You don’t make resolutions when you’re serious about self improvement. Resolutions are elementary school writing assignments: “Write 500 words on your New Year’s Resolutions and how plan to accomplish it.” They’re topics of discussion designed to allow ”doctors” to come on Good Morning America and The Today Show to talk about losing weight, as if they don’t already freature enough gimmicky weight loss segments.
No, resolutions don’t work any more than diets. The change you want to see may come about quickly, but it won’t last.
When you’re serious about making a change, you don’t serach for the get-rich-quick-scheme of self improvement. You make a commitment to something; you make it a lifestyle choice.
Like 99 percent of the world, I’ve made attempted lifestyle changes in the past, and like 99 percent of that percent, I’ve struggled and failed. And again, like 99 percent of that 99 percent I’ve gotten back on the horse because I know that a lifestyle change isn’t something that works overnight, nor is it something that gets derailed overnight. I’ve fallen off the bandwagon on some these attempted changes for long periods of time, and it’s never really concerned me: “I’ll jump back on next week” I’d say… no big deal. Part of this non-chalance has come from the fact that I’ve always remained active as an athlete and runner, and because of that when I did fall off the bandwagon on living healthier, the physical effects of that were not always quick to come about. My activity level allowed me to fool myself that what I was doing was okay, I was a believer that “if the furnace is hot enough it will burn anything as fuel.”
True… maybe, but that doesn’t mean it’s not gunking up the engine.
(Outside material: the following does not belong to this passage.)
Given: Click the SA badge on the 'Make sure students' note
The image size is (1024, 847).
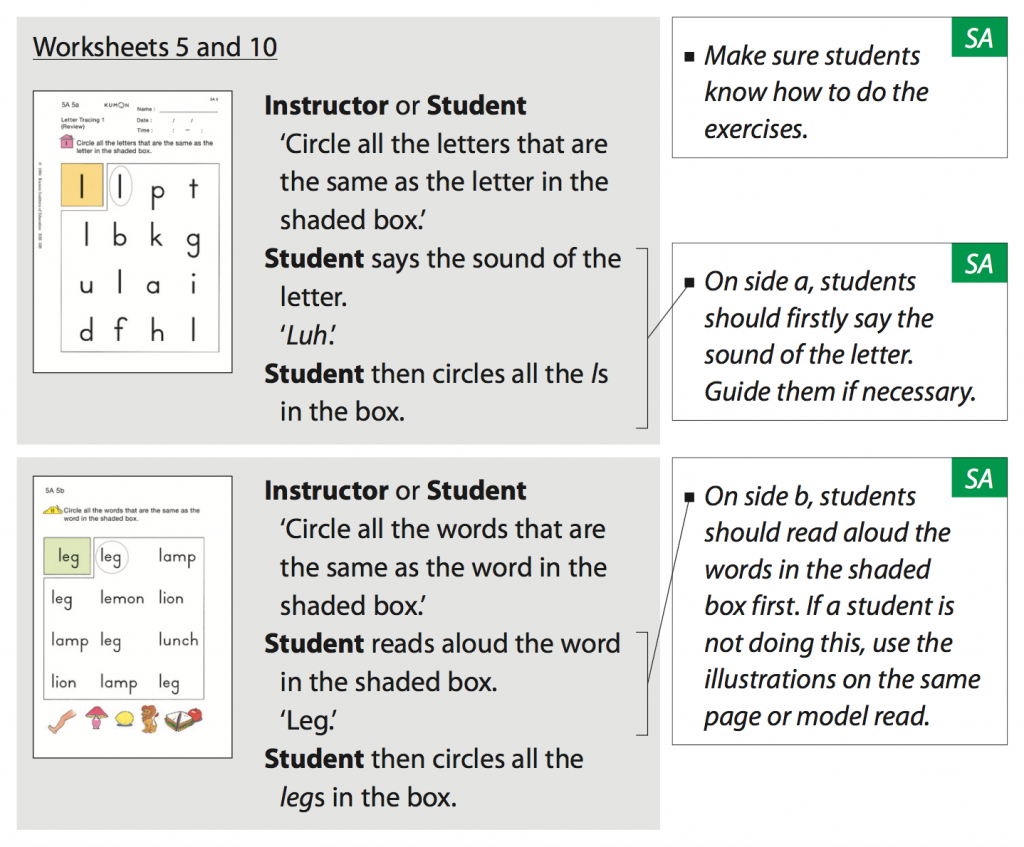Looking at the screenshot, I should click(979, 37).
Over the last three weeks I’ve had a terrifying, and terrifyingly close, view of just what happens when the engine gets gunked up.
While the timing of this eye-opening happened to be right at the turn of the New Year, I assure you that what I’m making here is not a resolution, but a commitment. It’s a commitment to putting the right things in my body far more often - whole, unprocessed foods and H2O - while leaving the wrong things on the shelves in the grocery store more - Oreos and anything containing primarily ingredients that I can’t pronounce. I’m not going to eliminate a hearty plate of nachos or a pitcher of beer, or even diet soda completely, but I am going to consider everything I put in more closely than I ever have before. And this doesn’t mean starving myself either, it means putting as much of the good stuff in as I crave, with the caveat being that the stuff I do keep putting in is in fact the good stuff.
Will this all lead to weight loss? I’ve no doubt that it will. But, that’s not the goal. For that to be the goal would be too short-sighted, and would leave in a few short months right alongside all those resolution-makers, wondering what went wrong and why I’m already back to my old ways.